Information Assurance

G12.01 Information Assurance

Policy statement

Missouri State University is dedicated to safeguarding the information entrusted to it by implementing comprehensive administrative and technical controls across its academic and administrative operations. This commitment ensures the confidentiality, integrity, and availability of information through a structured framework of policies and oversight. These policies apply to all university entities and cover areas such as risk assessment, information management, Artificial Intelligence use, physical security, network infrastructure, software development, third-party software management, identity and access management, training, incident management, disaster recovery, regulatory compliance, and data governance.
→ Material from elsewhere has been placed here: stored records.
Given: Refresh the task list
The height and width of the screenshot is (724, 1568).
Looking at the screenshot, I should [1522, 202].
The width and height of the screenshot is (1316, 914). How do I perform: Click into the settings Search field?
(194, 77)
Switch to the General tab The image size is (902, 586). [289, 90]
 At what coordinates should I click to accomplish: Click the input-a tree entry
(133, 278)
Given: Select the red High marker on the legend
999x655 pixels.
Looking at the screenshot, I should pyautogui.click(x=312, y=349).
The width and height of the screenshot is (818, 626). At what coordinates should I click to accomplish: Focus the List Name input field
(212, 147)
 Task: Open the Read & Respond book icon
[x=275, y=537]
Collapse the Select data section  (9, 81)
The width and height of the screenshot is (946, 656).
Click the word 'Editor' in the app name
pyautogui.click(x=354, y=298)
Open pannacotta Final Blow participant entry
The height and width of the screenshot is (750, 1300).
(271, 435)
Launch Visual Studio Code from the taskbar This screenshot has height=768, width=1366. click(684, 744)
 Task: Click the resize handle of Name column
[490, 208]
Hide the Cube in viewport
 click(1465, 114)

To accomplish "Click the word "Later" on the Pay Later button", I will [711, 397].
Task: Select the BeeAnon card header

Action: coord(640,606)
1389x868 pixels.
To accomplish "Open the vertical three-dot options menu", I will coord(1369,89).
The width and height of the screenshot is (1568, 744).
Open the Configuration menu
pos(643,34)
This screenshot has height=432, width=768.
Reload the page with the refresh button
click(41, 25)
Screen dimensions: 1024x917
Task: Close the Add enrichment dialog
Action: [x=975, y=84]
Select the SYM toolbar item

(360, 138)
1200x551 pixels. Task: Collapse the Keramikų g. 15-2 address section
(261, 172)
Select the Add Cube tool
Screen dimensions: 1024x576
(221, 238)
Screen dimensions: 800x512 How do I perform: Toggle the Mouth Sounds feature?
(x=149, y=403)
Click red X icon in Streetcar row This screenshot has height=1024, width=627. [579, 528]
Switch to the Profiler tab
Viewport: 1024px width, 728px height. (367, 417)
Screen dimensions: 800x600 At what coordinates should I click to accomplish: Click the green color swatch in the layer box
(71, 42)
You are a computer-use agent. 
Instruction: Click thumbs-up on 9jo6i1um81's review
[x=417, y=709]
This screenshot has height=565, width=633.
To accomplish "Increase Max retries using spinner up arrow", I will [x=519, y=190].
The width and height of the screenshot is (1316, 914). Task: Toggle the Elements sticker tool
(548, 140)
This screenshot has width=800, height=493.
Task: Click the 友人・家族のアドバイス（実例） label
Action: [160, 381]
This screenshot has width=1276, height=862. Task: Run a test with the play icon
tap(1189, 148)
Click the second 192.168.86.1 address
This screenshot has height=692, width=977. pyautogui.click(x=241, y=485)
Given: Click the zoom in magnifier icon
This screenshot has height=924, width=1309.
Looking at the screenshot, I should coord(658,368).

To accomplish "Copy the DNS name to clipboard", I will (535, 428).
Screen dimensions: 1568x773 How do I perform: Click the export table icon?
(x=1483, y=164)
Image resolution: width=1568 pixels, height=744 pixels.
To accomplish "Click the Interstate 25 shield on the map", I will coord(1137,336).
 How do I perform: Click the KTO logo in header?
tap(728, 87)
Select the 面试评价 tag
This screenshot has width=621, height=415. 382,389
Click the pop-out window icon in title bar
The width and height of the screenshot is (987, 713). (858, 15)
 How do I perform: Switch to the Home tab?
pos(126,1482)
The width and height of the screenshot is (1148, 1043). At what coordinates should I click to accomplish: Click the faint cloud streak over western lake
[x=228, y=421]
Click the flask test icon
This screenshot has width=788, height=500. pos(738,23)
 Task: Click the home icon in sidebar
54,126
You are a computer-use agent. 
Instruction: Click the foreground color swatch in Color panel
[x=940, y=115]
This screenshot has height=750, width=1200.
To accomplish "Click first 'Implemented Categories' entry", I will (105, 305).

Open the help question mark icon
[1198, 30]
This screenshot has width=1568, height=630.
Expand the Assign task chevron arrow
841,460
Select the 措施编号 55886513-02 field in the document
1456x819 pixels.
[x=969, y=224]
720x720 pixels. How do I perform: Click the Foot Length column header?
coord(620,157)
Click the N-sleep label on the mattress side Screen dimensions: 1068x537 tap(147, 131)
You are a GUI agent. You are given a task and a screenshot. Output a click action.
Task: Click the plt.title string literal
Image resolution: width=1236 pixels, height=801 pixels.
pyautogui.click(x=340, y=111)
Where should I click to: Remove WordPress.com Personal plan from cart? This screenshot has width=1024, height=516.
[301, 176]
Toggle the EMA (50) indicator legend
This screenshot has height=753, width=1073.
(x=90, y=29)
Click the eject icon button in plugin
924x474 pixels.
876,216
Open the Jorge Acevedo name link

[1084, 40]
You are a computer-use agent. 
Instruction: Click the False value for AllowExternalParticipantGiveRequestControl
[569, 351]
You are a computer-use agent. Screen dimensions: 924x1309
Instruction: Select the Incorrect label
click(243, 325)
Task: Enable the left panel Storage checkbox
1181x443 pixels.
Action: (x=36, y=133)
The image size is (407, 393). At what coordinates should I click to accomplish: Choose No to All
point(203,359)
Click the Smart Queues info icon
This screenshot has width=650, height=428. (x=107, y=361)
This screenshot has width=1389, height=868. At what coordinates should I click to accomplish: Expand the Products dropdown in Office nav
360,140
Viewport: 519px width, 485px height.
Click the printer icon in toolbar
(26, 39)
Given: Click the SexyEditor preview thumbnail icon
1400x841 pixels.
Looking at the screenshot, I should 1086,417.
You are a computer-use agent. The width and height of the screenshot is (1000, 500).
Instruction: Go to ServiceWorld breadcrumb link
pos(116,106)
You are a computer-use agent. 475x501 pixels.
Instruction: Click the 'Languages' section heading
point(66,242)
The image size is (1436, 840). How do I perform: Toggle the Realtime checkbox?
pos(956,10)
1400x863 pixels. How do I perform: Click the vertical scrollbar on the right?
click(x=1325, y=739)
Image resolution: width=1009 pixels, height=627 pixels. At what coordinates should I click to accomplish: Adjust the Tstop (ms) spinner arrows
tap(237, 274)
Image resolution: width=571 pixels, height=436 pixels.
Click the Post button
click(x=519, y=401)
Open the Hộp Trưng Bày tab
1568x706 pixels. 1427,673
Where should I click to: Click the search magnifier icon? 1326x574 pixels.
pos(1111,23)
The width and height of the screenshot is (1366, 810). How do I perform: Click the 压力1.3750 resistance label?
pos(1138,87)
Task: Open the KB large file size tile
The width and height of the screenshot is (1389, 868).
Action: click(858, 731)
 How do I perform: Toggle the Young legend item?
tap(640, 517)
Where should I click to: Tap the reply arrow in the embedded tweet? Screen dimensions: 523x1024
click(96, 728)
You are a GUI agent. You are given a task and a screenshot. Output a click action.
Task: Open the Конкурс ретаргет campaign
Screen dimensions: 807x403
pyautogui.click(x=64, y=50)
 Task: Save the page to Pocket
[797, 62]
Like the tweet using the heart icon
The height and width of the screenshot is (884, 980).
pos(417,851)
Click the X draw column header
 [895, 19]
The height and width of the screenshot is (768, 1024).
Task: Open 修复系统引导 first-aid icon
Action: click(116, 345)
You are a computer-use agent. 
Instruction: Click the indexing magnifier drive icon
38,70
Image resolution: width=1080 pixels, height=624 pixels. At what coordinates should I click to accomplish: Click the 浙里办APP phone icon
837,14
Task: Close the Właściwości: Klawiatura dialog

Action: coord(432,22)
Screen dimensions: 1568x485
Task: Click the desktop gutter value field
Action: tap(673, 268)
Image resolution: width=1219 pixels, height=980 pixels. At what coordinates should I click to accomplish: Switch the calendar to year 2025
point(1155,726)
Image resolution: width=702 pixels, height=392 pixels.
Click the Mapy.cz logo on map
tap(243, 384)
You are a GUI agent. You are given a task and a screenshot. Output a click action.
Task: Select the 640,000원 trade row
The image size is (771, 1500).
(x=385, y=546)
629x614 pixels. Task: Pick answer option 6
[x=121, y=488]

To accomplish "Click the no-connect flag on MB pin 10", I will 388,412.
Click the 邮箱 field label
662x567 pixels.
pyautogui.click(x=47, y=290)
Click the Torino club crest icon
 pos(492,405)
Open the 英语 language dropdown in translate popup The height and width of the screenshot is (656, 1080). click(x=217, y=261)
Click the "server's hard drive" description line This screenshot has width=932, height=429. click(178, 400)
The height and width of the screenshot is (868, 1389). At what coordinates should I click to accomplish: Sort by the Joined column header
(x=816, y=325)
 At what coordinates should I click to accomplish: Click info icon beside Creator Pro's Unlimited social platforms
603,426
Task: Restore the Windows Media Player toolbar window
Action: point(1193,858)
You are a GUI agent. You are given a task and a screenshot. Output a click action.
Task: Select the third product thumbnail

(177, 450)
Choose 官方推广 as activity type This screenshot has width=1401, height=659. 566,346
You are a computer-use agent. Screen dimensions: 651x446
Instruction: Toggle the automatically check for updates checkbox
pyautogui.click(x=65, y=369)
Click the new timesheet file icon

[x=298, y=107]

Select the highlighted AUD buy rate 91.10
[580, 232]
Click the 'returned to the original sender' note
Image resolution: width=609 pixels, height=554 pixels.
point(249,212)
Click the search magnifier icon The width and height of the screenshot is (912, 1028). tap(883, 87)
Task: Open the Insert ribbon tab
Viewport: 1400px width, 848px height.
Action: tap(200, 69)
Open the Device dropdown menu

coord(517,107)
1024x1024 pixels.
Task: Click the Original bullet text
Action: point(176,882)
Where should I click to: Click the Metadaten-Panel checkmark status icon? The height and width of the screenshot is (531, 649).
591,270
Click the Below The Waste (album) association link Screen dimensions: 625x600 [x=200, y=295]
Information Security Framework

The , led by the Information Security Officer, in collaboration with stakeholders and relevant University committees, oversees information security activities and is responsible for:

• Developing a shared vision of the University’s desired information security policies and procedures
• Determining the appropriate resources required to achieve the desired outcomes
• Reviewing and enhancing existing policies and developing new policies to appropriately secure information resources
• Developing effective marketing and education plans to inform and raise awareness of information security issues
• Developing an action plan to respond to information security incidents

Standards and Compliance

The University adopts standards and procedures guided by the National Institute of Standards and Technology Cybersecurity Framework (NIST CSF), tailored to an academic environment.